Every entry is to be returned unchanged, and no picture is to be included.

SUPPLIED RECORDS »
┌──

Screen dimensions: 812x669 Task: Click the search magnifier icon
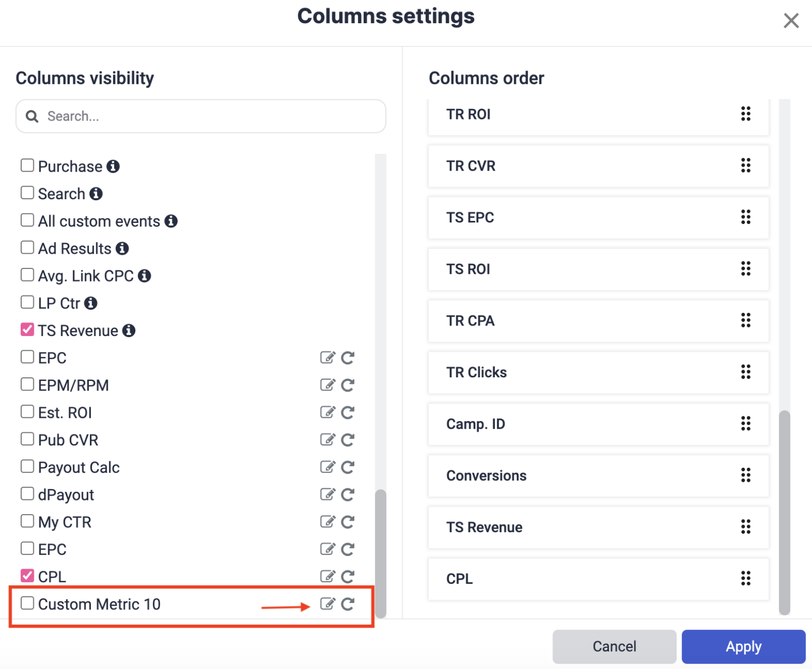tap(32, 116)
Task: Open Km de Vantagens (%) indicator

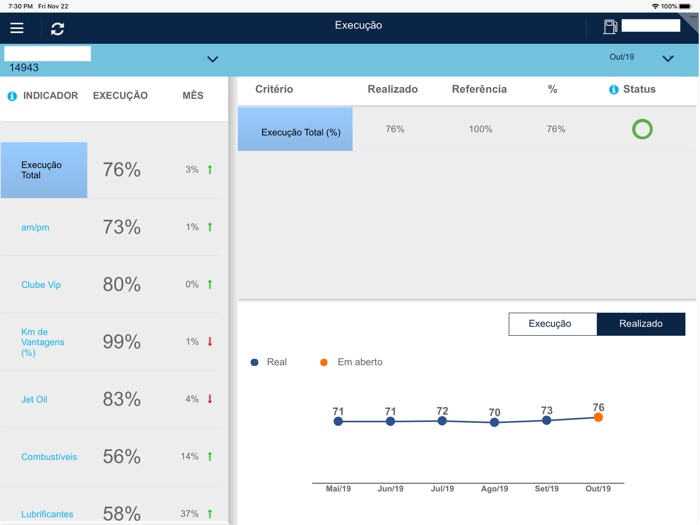Action: pos(43,342)
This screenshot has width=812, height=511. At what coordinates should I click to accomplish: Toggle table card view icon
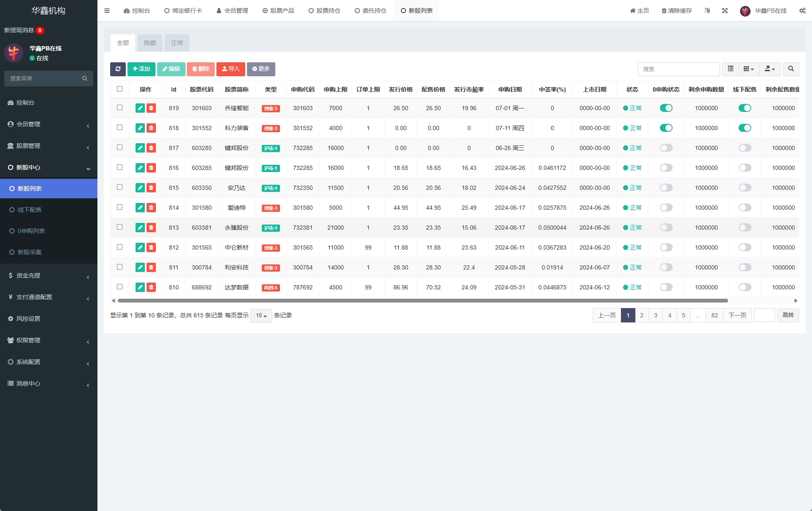coord(730,69)
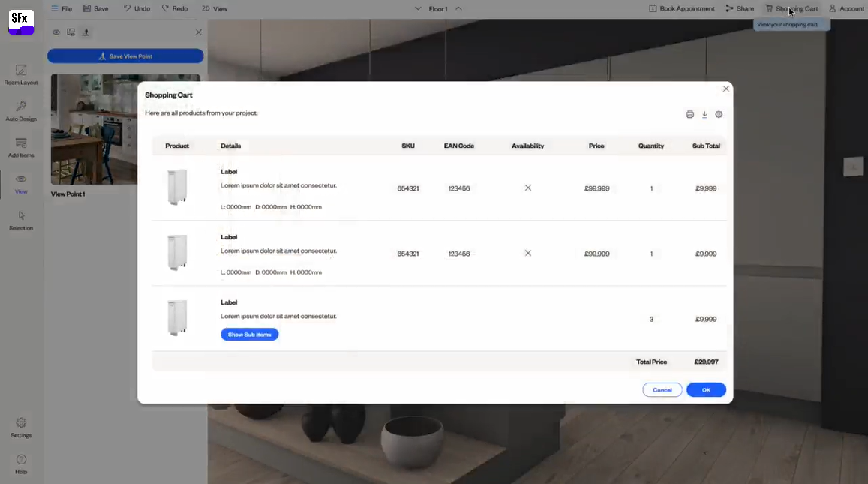Open the shopping cart settings gear
Image resolution: width=868 pixels, height=484 pixels.
pyautogui.click(x=719, y=114)
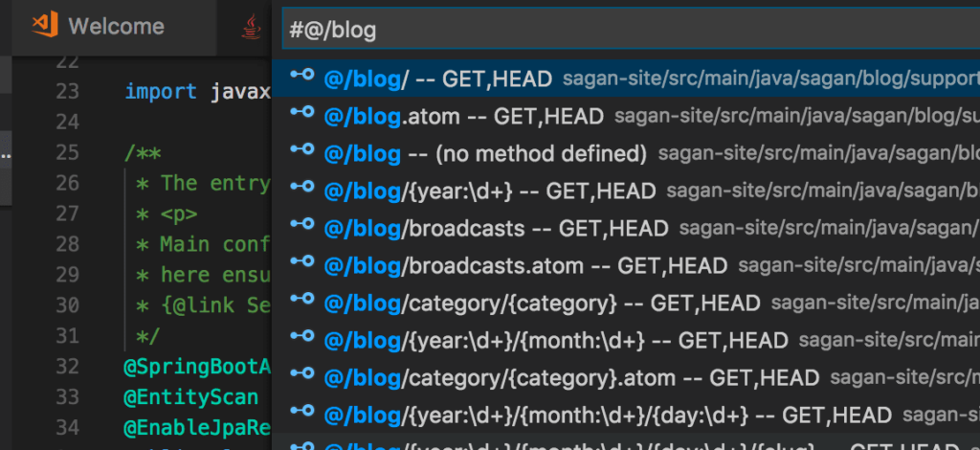Switch to the Welcome tab
Screen dimensions: 980x450
(x=115, y=27)
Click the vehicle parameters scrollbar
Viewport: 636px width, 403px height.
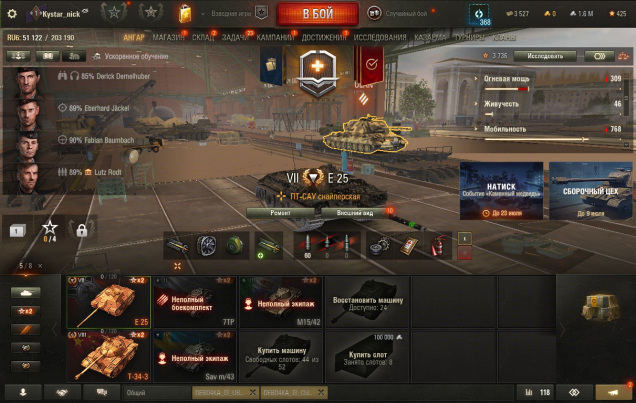[626, 109]
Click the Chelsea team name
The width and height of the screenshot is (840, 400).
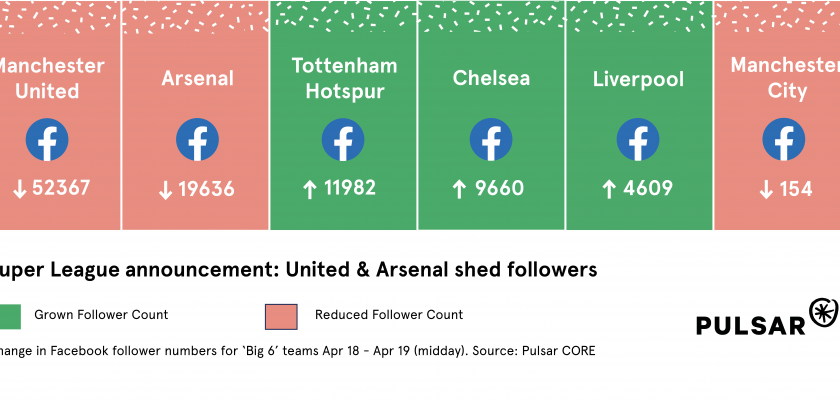(491, 78)
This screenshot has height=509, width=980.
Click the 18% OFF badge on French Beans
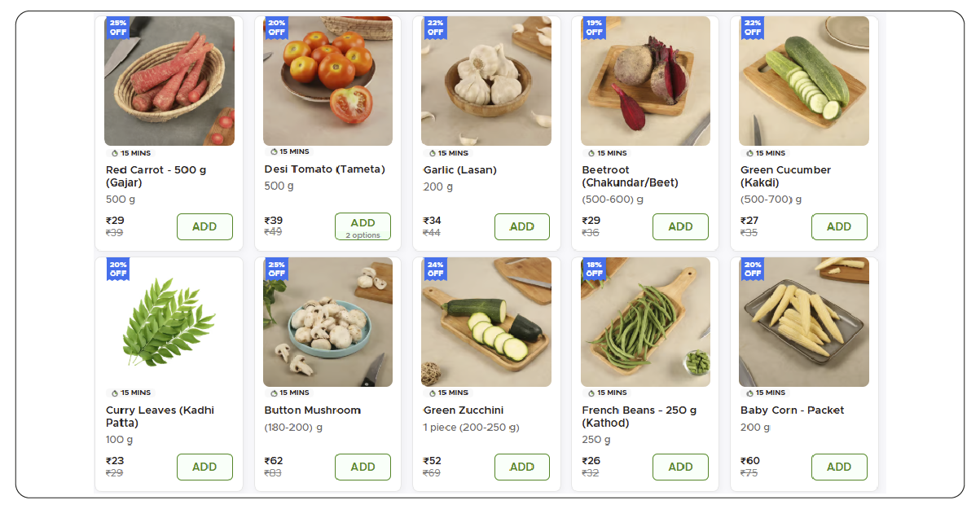pyautogui.click(x=595, y=269)
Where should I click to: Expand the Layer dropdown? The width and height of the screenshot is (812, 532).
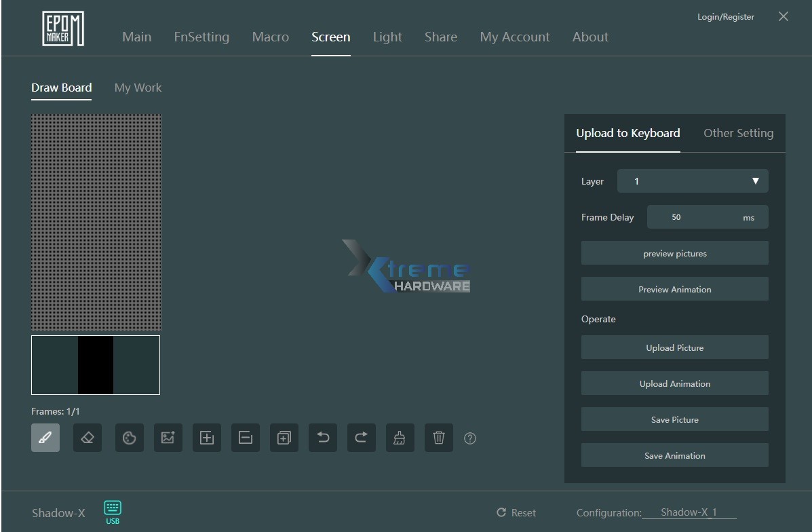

└──

ANSWER TO THE PROBLEM »
Screen dimensions: 812x669 Task: Click the search magnifier icon
tap(32, 116)
Task: Open Km de Vantagens (%) indicator

Action: pos(43,342)
This screenshot has width=812, height=511. At what coordinates should I click to accomplish: Toggle table card view icon
coord(730,69)
Open the shopping cart settings gear
Image resolution: width=868 pixels, height=484 pixels.
pyautogui.click(x=719, y=114)
Switch to the Welcome tab
Screen dimensions: 980x450
(x=115, y=27)
Click the vehicle parameters scrollbar
Viewport: 636px width, 403px height.
[626, 109]
Click the Chelsea team name
The width and height of the screenshot is (840, 400).
(491, 78)
This screenshot has height=509, width=980.
Click the 18% OFF badge on French Beans
pyautogui.click(x=595, y=269)
Where should I click to: Expand the Layer dropdown? The width and height of the screenshot is (812, 532).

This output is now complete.